**What needs to be done**
Find each line below that contains the string "Click" and copy it out. Treat uppercase and lowercase as different.

**Provided material**
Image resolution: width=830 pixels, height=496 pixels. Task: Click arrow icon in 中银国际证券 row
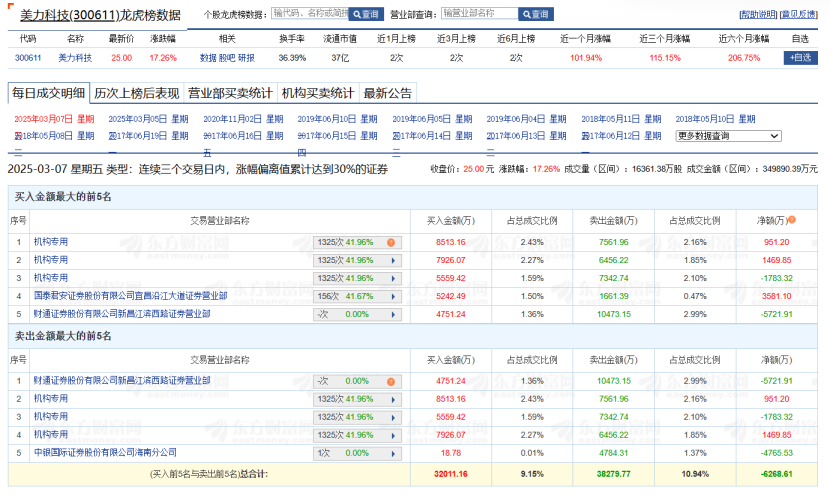tap(391, 452)
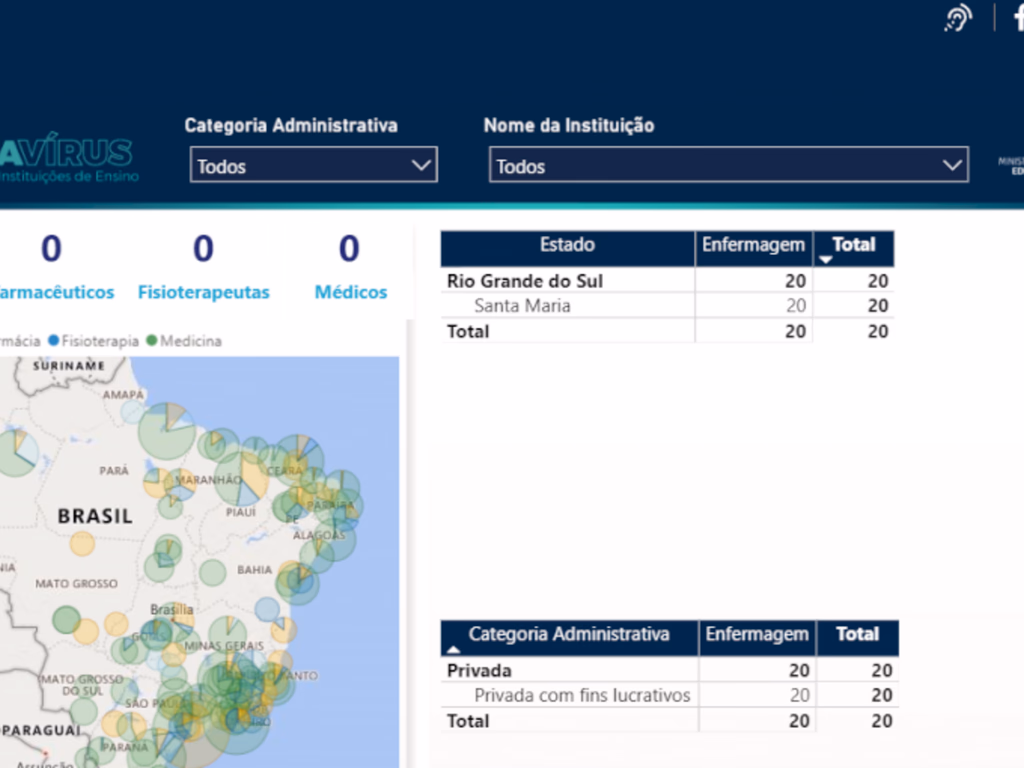Viewport: 1024px width, 768px height.
Task: Click the sort arrow under the Total header
Action: 826,257
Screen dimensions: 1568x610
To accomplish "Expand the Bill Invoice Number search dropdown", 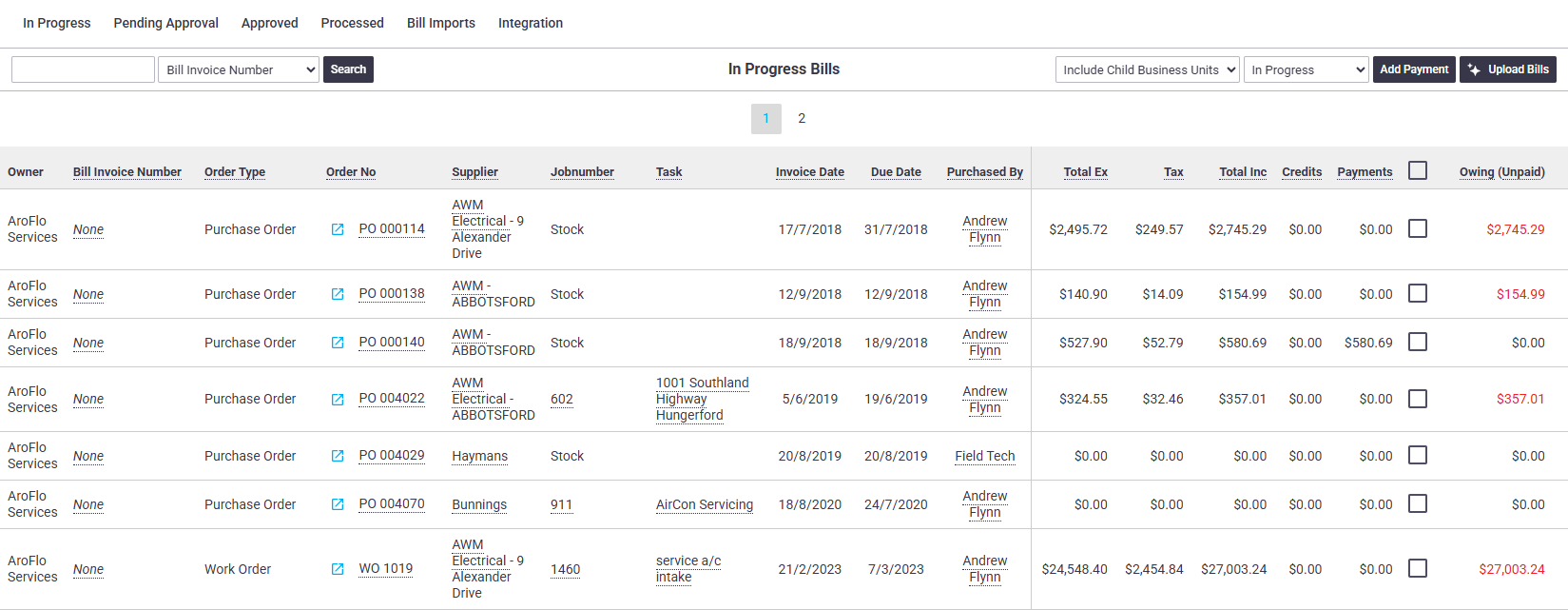I will coord(239,69).
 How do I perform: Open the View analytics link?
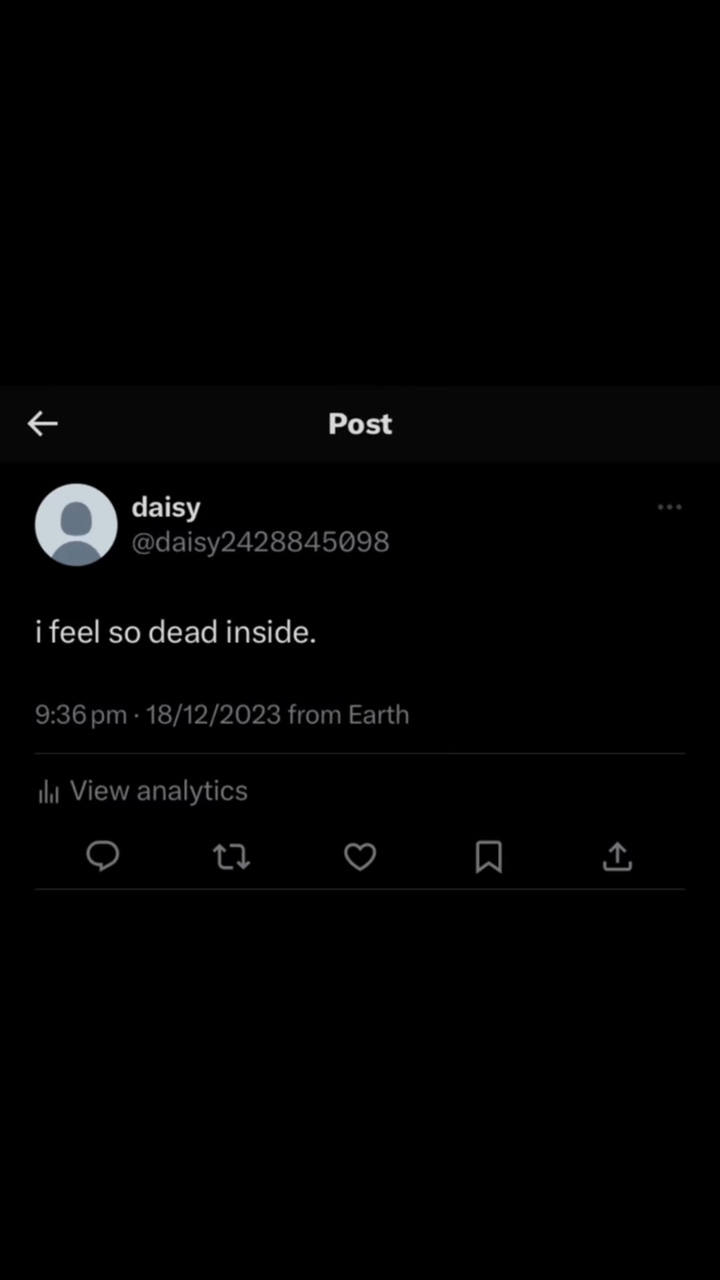pos(158,791)
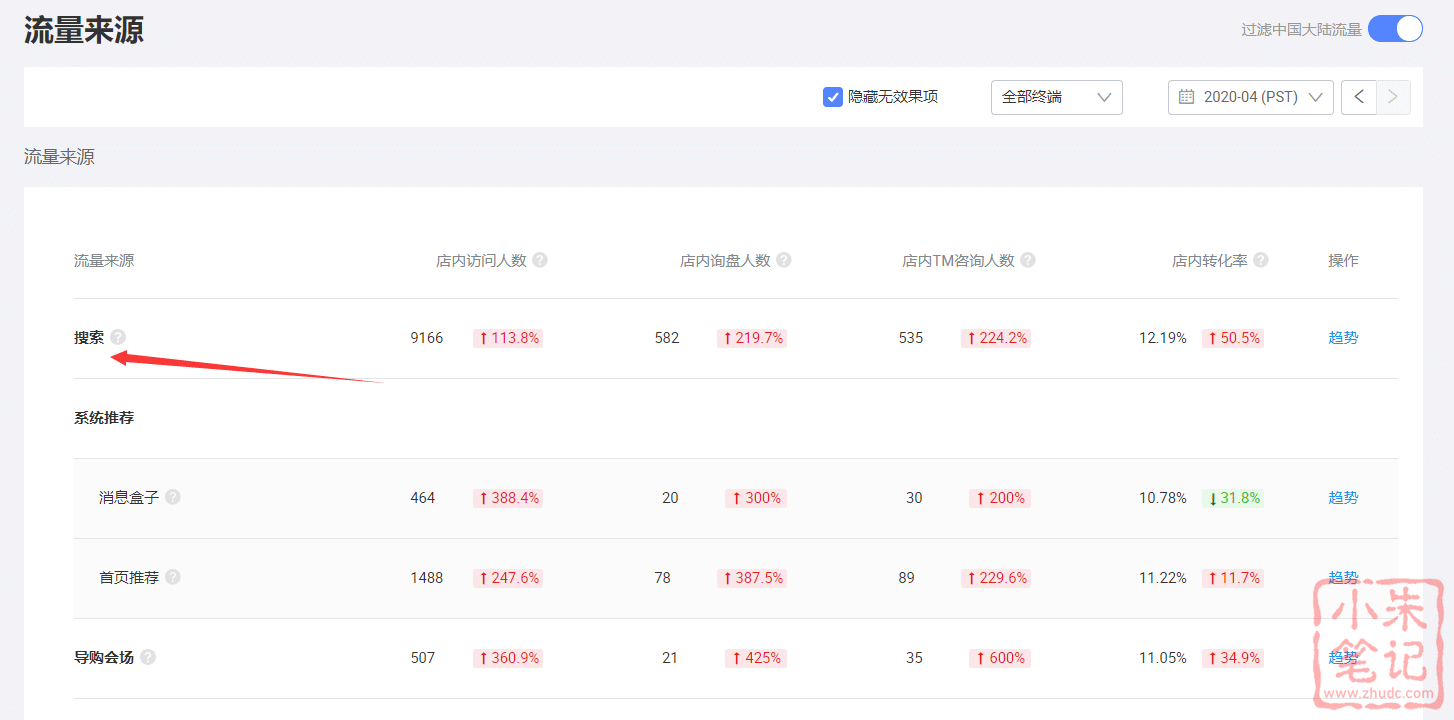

**Task response**
Image resolution: width=830 pixels, height=496 pixels. Task: Click arrow icon in 中银国际证券 row
Task: Click the sort arrow under the Total header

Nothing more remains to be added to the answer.